Are APIs a weak link in your customer data protection strategy?
High-profile data breaches have become all too common in the past few years, but 2018 has shone a bright spotlight on a corner of data security that companies have long taken for granted—how their APIs collect, share and protect customer data.
In the wake of the notorious Cambridge Analytica scandal, Facebook reportedly shut down 13 of its APIs. And in recent months, T-Mobile has revealed that API security weaknesses exposed millions of customers’ private financial data. Thanks to Europe’s General Data Protection Regulation (GDPR), which went into effect May 25, 2018, API security has become an even more pressing issue as companies doing business in the EU must disclose how consumers’ data is protected, including the data shared by APIs.
The problem of API security is pervasive. APIs are everywhere today. They’re the basic building blocks of modern app development. How can companies secure them to lock down consumers’ valuable private data?
Nordic APIs is an international group of API practitioners and enthusiasts exploring that question and assembling a knowledge base on API best practices. We spoke with Nordic APIs’ editor in chief, Bill Doerrfeld, to get his perspective on the top three priorities for companies looking to secure their APIs.
If you’re exposing data unnecessarily, you need to know where it’s going. It could be a vulnerability.
— Bill Doerrfeld, Editor in Chief, Nordic APIs
Priority 1: Decide What API Data Your Business Really Needs
First and foremost, Doerrfeld recommends that companies reevaluate the amount and kind of data that their APIs expose.
Data points can linger in an API even after their business value has faded, simply because downstream developers say that they need it. Managers need to balance whether sharing those kinds of data points benefit their own business rather than simply serve the desires of an outside client.
“If you’re exposing data unnecessarily, you need to know where it’s going,” Doerrfeld says. “It could be a vulnerability.”
Say, for example, that you manage a photo-sharing app and decide that you no longer want to share a user’s geocoordinates via APIs. But a partner wants the location data to target your users with ads about local restaurants. While the ad revenue might be helpful, consumers could be alienated if they learn via new GDPR compliance disclosures or news headlines that their location data is being used without their consent.
Doerrfeld suggests that managers from different parts of the business come together and decide what data they really need, then audit existing APIs and break off ties with any clients that use data inappropriately.
Priority 2: Monitor and Manage Your API Programs
Companies often build APIs so that developers can access and use their services freely—without someone watching and approving the developer’s every move. But in today’s API economy, monitoring is essential.
Doerrfeld recommends running regular testing and integrating real-time monitoring into your API management process. Monitoring can help to catch suspicious API calls or other API-related anomalies, he points out. Setting limits on the number of API calls per day can also help to stem the data flow—and help to detect companies that are receiving significantly more data than average.

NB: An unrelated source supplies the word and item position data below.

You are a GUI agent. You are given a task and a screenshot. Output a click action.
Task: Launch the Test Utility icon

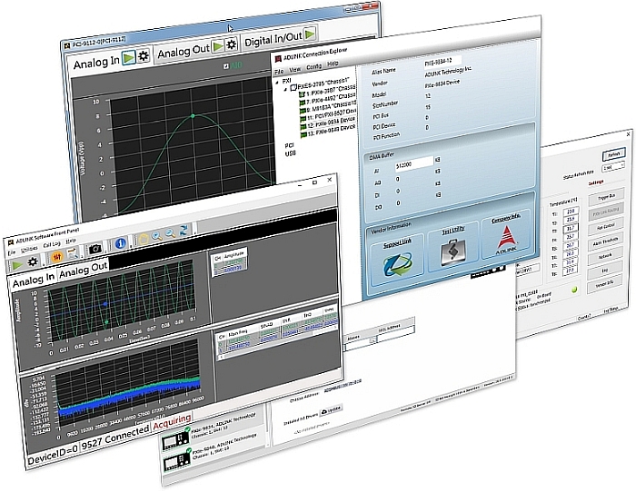pyautogui.click(x=452, y=254)
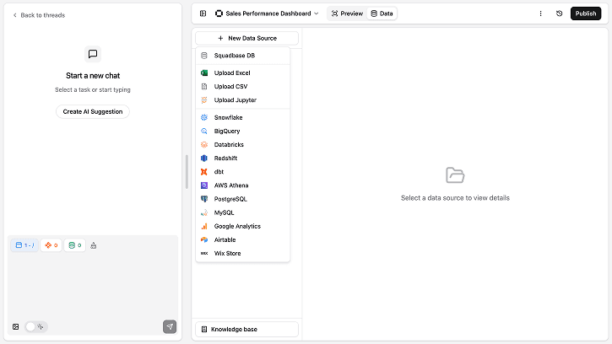Click the Create AI Suggestion button
Image resolution: width=612 pixels, height=344 pixels.
(x=93, y=111)
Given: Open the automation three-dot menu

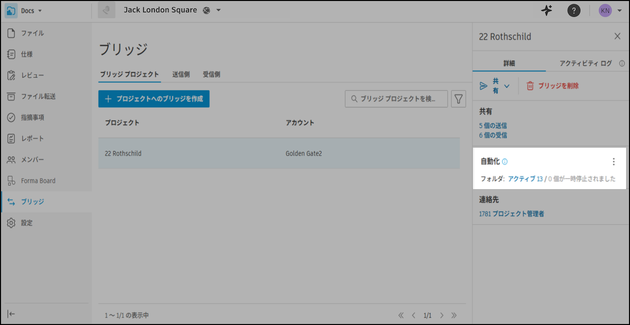Looking at the screenshot, I should (613, 162).
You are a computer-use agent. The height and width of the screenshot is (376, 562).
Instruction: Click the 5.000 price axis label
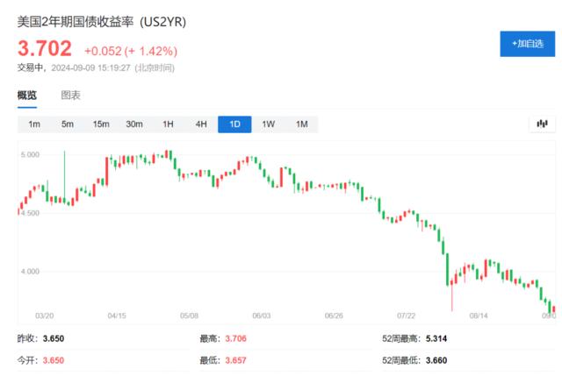[30, 154]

Another valuable strategy could be to implement a user privacy management certification. This can help companies to verify who is accessing their customer data through APIs, and to ensure that the data is being used responsibly. Companies could be incentivized to participate in this program through the promise of higher request limits.
Priority 3: Communicate Your Data Policies Clearly
Today, companies face eroding trust in their abilities to protect consumers’ personal data. A recent PwC report found that only 25 percent of respondents think that companies handle consumers’ personal information responsibly.
But it’s not all-bleak news: PwC found that companies could restore consumer trust with transparency, honest communication, and meaningful changes when they break that trust. In fact, a major goal of the recent GDPR legislation is to help consumers better understand what happens with their data when they download an app.
Doerrfeld recommends that companies clearly define their data-privacy responsibilities, and that they include data-sharing language in their terms of service agreements. The easier that language is to understand, the easier it will be to build trust with consumers.
Companies are slowly catching up. Doerrfeld notes that apps are including more checkpoints to remind users that data is being collected. It may add more time and hassle—for developers as well as consumers—but studies show that people are increasingly prioritizing security over convenience online.
And in the end, consumer trust has a direct positive impact on a company’s bottom line: According to PwC’s findings, if consumers don’t trust you to handle their data, most (87 percent) will take their business elsewhere.